→ **YOUR GOAL**: These records contain pictures, which must be left out; copy exactly the lines from the one with "Instruction: Tap the reply speech bubble icon" up to and including the one with "the blue Help".

→ **GIVEN RECORDS**:
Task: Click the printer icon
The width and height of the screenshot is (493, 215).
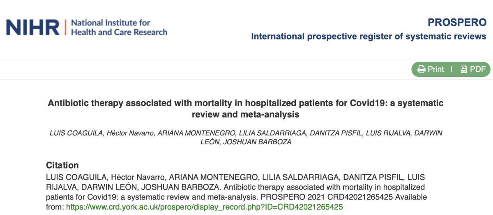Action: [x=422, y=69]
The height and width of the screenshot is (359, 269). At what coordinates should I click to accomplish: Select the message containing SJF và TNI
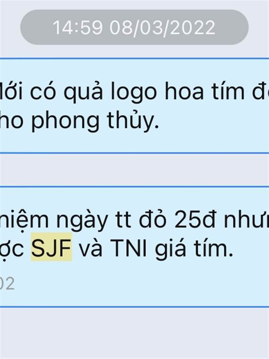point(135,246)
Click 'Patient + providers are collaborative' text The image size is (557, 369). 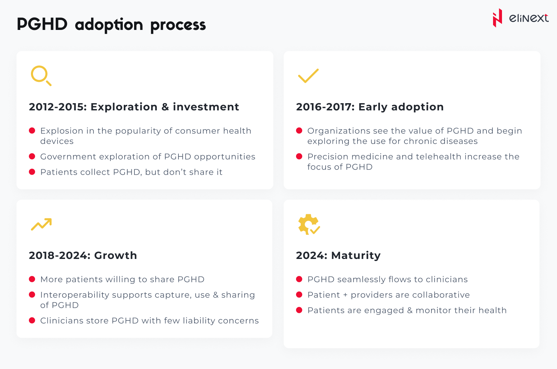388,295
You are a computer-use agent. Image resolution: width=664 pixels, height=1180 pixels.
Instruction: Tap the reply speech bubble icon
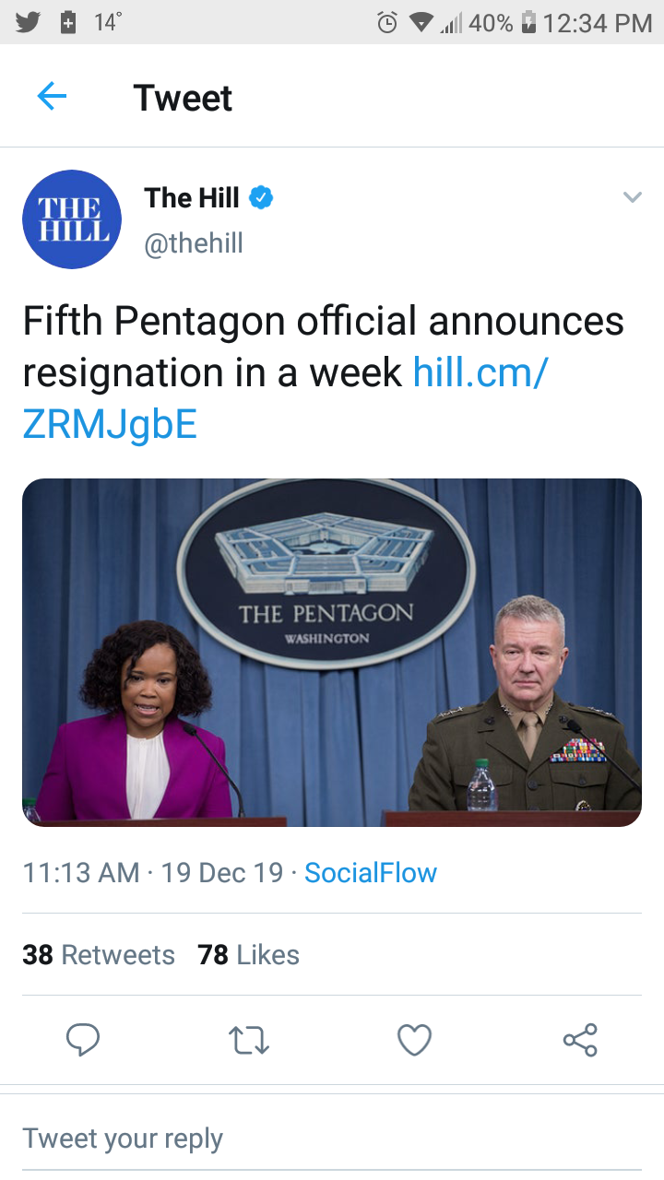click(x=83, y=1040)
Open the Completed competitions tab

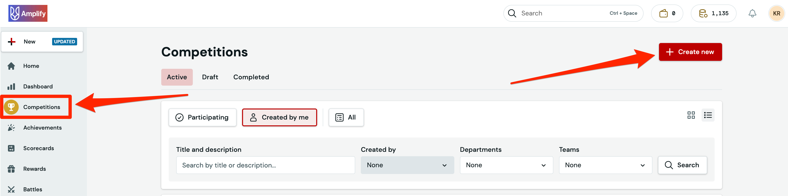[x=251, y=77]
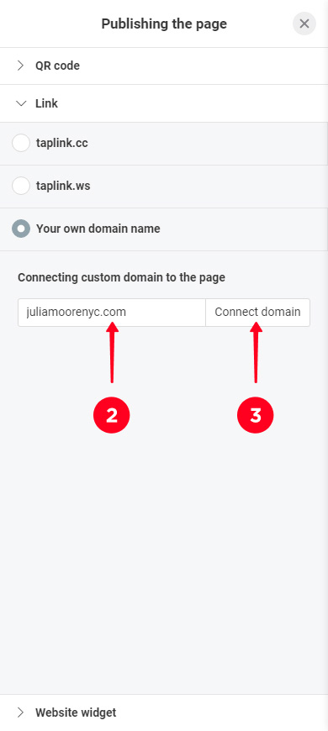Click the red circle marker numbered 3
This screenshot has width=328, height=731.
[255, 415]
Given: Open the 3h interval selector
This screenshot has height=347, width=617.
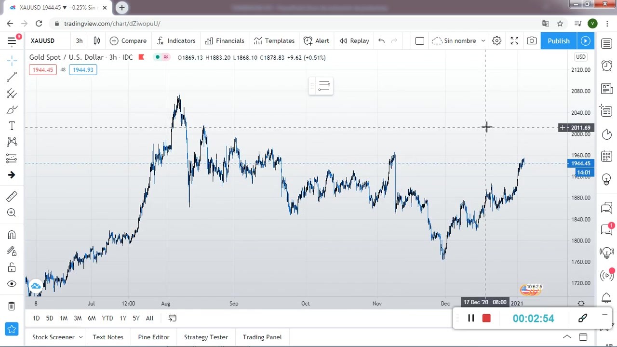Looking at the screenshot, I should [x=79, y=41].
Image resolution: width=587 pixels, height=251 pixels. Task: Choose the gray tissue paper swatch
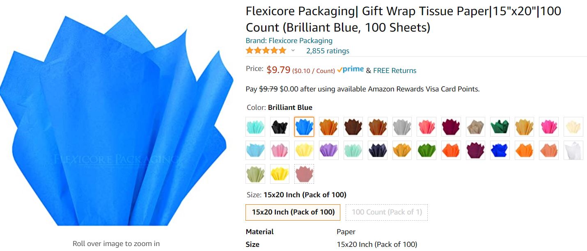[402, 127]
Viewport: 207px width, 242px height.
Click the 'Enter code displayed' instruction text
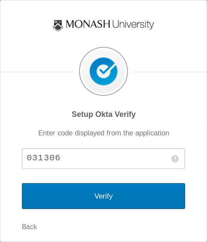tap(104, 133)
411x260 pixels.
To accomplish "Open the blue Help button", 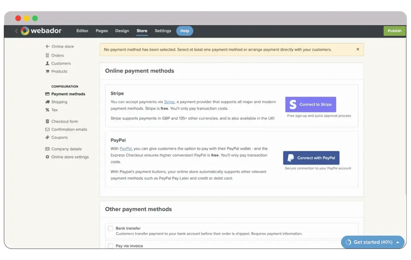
--
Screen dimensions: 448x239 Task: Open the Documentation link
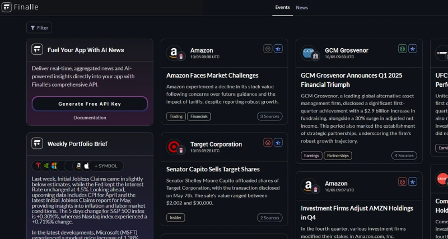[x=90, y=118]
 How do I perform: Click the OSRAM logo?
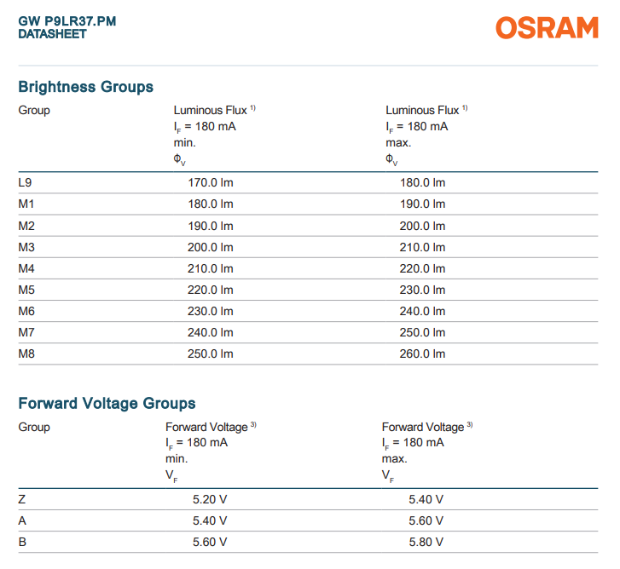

→ **RESULT BELOW**:
Instruction: Tap the reply speech bubble icon
click(x=83, y=1040)
Open the Completed competitions tab

[x=251, y=77]
Click the red circle marker numbered 3
This screenshot has width=328, height=731.
[255, 415]
Given: Open the 3h interval selector
This screenshot has height=347, width=617.
Looking at the screenshot, I should [x=79, y=41].
Image resolution: width=587 pixels, height=251 pixels. Task: Choose the gray tissue paper swatch
[402, 127]
Viewport: 207px width, 242px height.
Click the 'Enter code displayed' instruction text
tap(104, 133)
411x260 pixels.
To accomplish "Open the blue Help button", 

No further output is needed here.